Our body language and what it conveys
“Although our body language governs the way other people perceive us, our body language also covers how we perceive ourselves and how those perceptions become reinforced through our own behaviour, our interactions, and even our physiology,” Amy Cuddy.
Amy Cuddy is a social psychologist, bestselling author, and keynote speaker. Cuddy studies the psychology of power, non-verbal behaviour and prejudice.
Whether you are a professional, a student, a stay-at-home mom, or an unemployed person, you communicate your emotion and intention to people around you every day through powerful non-verbal messages. These are sometimes as subtle as gestures or posture that denote feelings of high confidence or low confidence. People receive the message you convey about yourself and treat you accordingly.
Can you recall a time when someone walks into your organization and immediately caught your attention? Although you were otherwise engaged, you were inclined to assist that person immediately.

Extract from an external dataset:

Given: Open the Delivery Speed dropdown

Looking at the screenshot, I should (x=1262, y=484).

Could it be because that person projected power, confidence or authority?
If you can understand body language cues, it can help you to be more conscious of the messages you convey and how to interpret and respond to others more effectively. Today we explore some common body language signals and what they represent.
Facial Expressions: The most detectible body language is perhaps, facial expressions. They convey curiosity, happiness, sadness, surprise, anger, fear and disgust. Happiness and warmth are recognizable by a smile with crinkling around the eyes, while anger or frustration is spotted with a furrowed brow and narrowed eyes. Surprise or disbelief is recognizable by raised eyebrows and widened eyes, while sadness or disappointment is detectable by a downturned mouth and furrowed brow.

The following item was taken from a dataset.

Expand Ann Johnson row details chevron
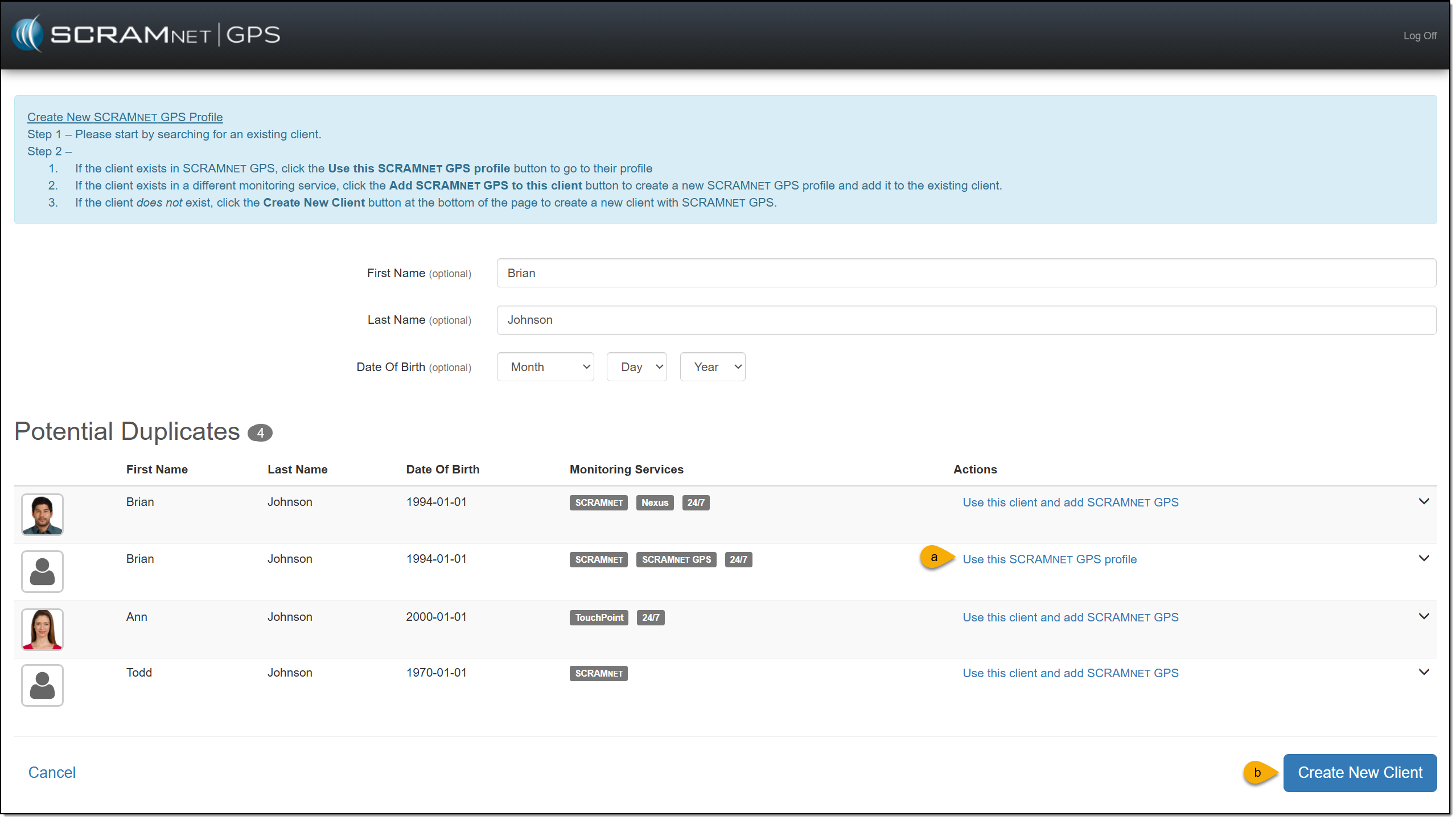 tap(1424, 617)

Eye Contact: Eye contact conveys a message of confidence, trustworthiness and engagement. When you hold eye contact during conversations, you are demonstrating attentiveness and letting the other person know that you are interested in the conversation. However, when you are communicating with someone, if either of you do not sustain eye contact, it may be an indication of discomfort, shyness, or even deception. It must also be noted that in some culture, sustained eye contact may be interpreted as respect and sincerity while in others as hostility.
Gestures: The movement of your hands, arms, or body when you speak are gestures and convey messages. Openness, honesty and receptiveness are conveyed with open palms with hands facing upward. Defensiveness, hostility or resistance may be conveyed with clenched fists or crossed arms.
Depending on the context and tone, pointing gestures can be received as either assertive or accusatory; while nodding could convey a message of agreement, approval or understanding.
Posture: Posture is the way we hold and position our body while standing, sitting or moving. Confidence, poise, and self-assurance are conveyed with good posture, an upright spine and shoulders back. On the other hand, we convey lack of confidence, low energy or boredom with slumped shoulders and a hunched back. Leaning in to someone may indicate interest and engagement, while leaning back may indicate relaxation or detachment.
Proximity: This refers to the physical space between people during interactions. The rule differs depending on culture. However, in general, closer proximity indicates intimacy, familiarity, or aggression, while greater distance may indicate discomfort, respect, or formality. Maintaining an appropriate space during interactions fosters comfort and rapport, while invading people’s personal space without permission may be interpreted as intrusive or threatening.
Touch: A powerful form of non-verbal communication is touch. A firm handshake conveys confidenceand professionalism, while a limp handshake may convey shyness or indifference. Empathy or connection is often conveyed with a pat on the back or a reassuring hand on the shoulder. On the other hand, touching someone inappropriately may be perceived as invasive or disrespectful.
Mirroring: Mirroring is to subconsciously imitate the person you are interacting with body language. This creates a sense of connection between you and the other person and may convey mutual understanding and agreement. Mirroring can also be used purposely to build trust and rapport in social or professional settings. Mirroring is said to be important in negotiations.
Many assumptions are formed every day solely on the way people present themselves. Body language is a powerful, universal form of communication. In cases where people’s verbal communication and non-verbal communication do not convey the same message, the non-verbal message is considered the default message. By understanding and interpreting different body language cues, communication skills can be enhanced and stronger relationships can be fostered. Paying attention to your verbal and non-verbal communication can help you to communicate more authentically.